9.3.c) seja a ré condenada ao cumprimento da obrigação de não fazer, consistente na não interrupção do fornecimento de energia elétrica, nos casos em que o consumidor é acusado de praticar fraude ou irregularidade, enquanto pendente discussão acerca da materialidade e da autoria da fraude ou irregularidade, bem como da existência e extensão do débito decorrente de consumo irregular;

9.3. d) seja a ré condenada ao cumprimento de obrigação de fazer, consistente do restabelecimento do serviço de energia elétrica nas hipóteses em que o consumidor é acusado de praticar fraude ou irregularidade, enquanto pendente discussão acerca da materialidade e da autoria da fraude ou irregularidade, bem como da existência e extensão de débito decorrente de consumo irregular;

9.3.e) seja a ré condenada ao cumprimento da obrigação da fazer, consistente em adotar os seguintes critérios para a apuração do débito, quando efetivamente for constatada irregularidade nos medidores de energia elétrica efetivamente possa ser atribuída ao consumidor:

9.3.e). I — para fixação da real quantidade de energia efetivamente consumida, a instalação de relógio por período de 06 meses, findo o qual será tomada a média de consumo;

9.3.e). II — uma vez obtida a quantidade de energia consumida, em KWh, seja aplicada a tarifa do efetivo consumo, acrescida de correção monetária oficial;

9.3.e). III — limitação da cobrança por motivo de irregularidade nos medidores ao período que vai desde a data da última vistoria periódica realizada pela ré até a data da inspeção que acusar a fraude ou irregularidade, não podendo ser esse interregno superior a doze meses;

9.3.e). IV — sobre o valor apurado seja aplicada multa no percentual máximo de 2% (dois por cento), nos termos do artigo 52, parágrafo único, do Código de Defesa do Consumidor, declarando-se ilegal multa fixada cima da mencionado percentual, tanto nas confissões de dívida, como em todos os procedimentos relativos à cobrança de débitos;

9.4) seja fixada multa diária no valor de R$ 1.000,00 (mil reais) por consumidor, caso a ré deixe de cumprir as determinações deste Eminente Juízo, em caráter provisório ou definitivo;

9.5) a produção de prova por todos os meios em direito admitidos, tais como a oitiva de testemunhas, o depoimento do representante legal da ré, perícia e juntada de documentos;

9.6) condenação da ré nas verbas da sucumbência;

Dá-se à causa o valor de R$ 100.000,00 (cem mil reais).
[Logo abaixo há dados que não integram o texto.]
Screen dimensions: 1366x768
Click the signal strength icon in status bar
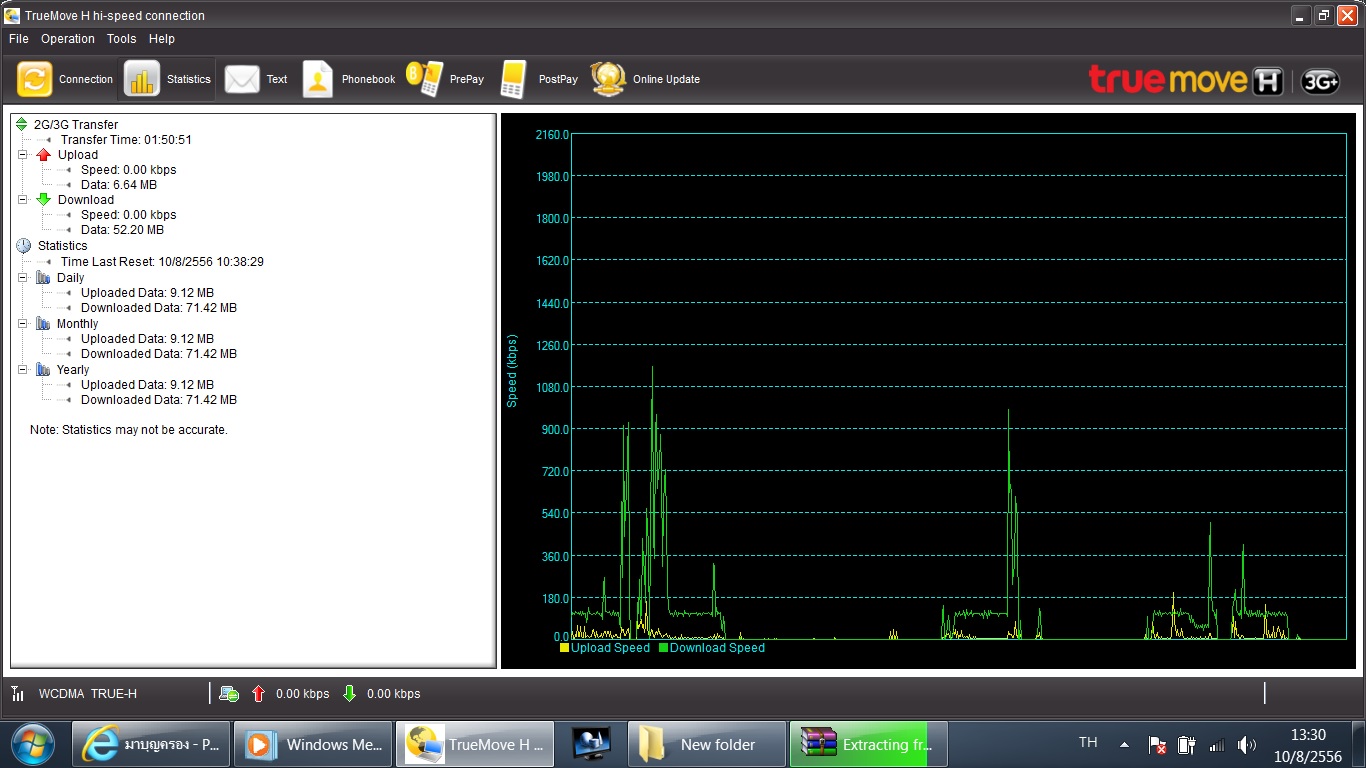pyautogui.click(x=18, y=693)
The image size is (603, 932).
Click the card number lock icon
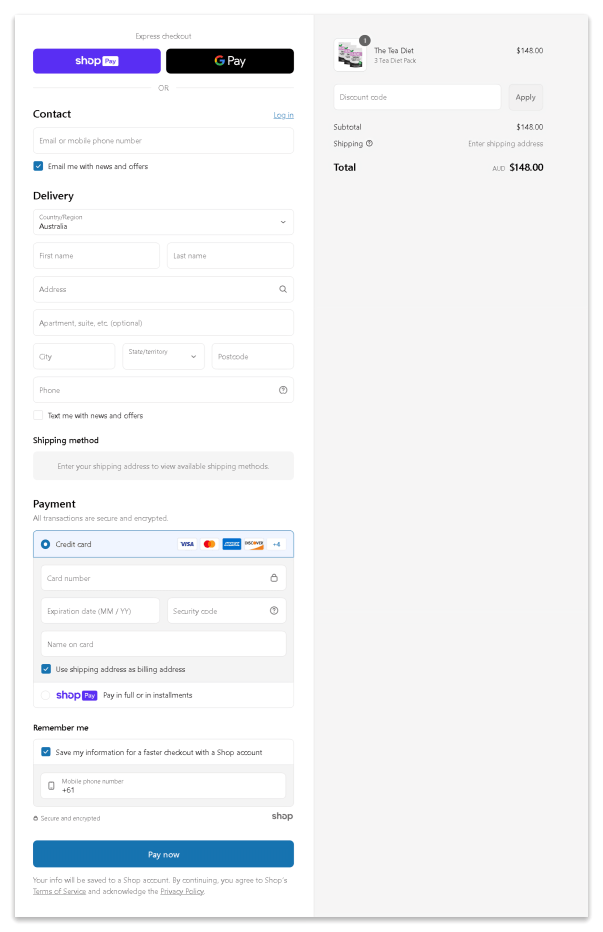pos(274,578)
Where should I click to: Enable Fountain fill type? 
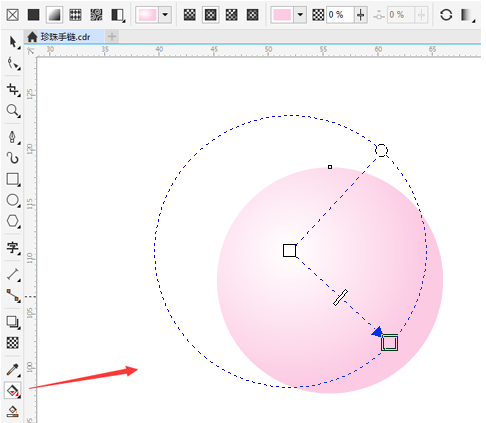pos(54,15)
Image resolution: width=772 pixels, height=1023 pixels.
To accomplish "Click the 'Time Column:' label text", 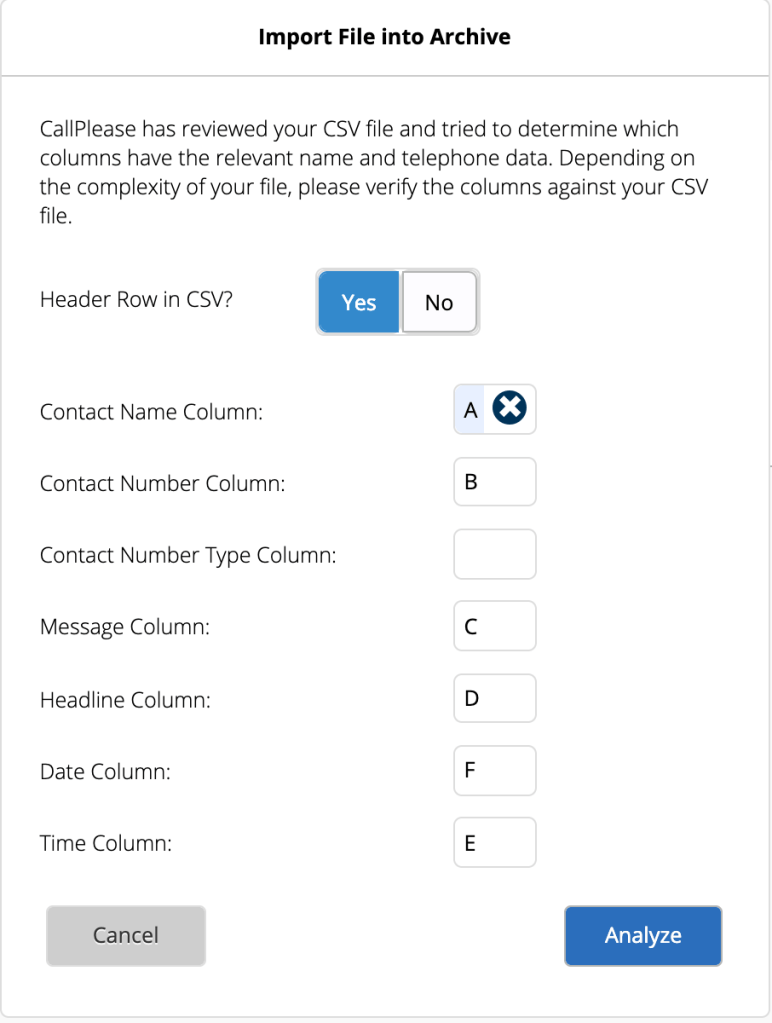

Mogi das Cruzes, 1º de agosto de 2006.

FRANCISCO ROMANO

Defensor Público

OAB/SP 162.746

Íntegra do despacho

Vistos.

Trata-se de Ação Civil Pública aforada pela Defensoria Pública do Estado de São Paulo, em defesa dos consumidores carentes, diante da empresa ré.

O Ministério Público do Estado de São Paulo requer a sua inclusão na lide como co-legitimado, passando a integrar o pólo ativo da demanda.

Defiro o pedido ministerial, passando então a figurar como co-autor da demanda. Anote-se.

Ainda, diante da prova preliminar trazida, entendo presentes os pressupostos da tutela liminar, encimados no brocardo fumus boni iuris et periculum in mora, na medida em que se vê que os serviços prestados pela requerida não atende às regras de qualidade exigidas (fumaça do bom direito), sendo certo que, em assim sendo mantida a prestação de serviço, e tendo em conta os problemas que poderão advir aos consumidores, a ausência de adequação até final sentença, por certo poderá trazer prejuízos irreparáveis ou de difícil reparação.

Portanto, DEFIRO a liminar postulada, na íntegra. Fixo o valor de um salário mínimo, com multa diária, por consumidor, no caso de descumprimento da presente decisão.

Cite-se a ré, para comparecimento em audiência de tentativa de conciliação a ser realizada no dia 14/09/2006 às 16:00hs, data da qual, caso não haja acordo, se iniciará a prazo legal para contestação.

Int.

Mogi das Cruzes, 16 de agosto de 2006.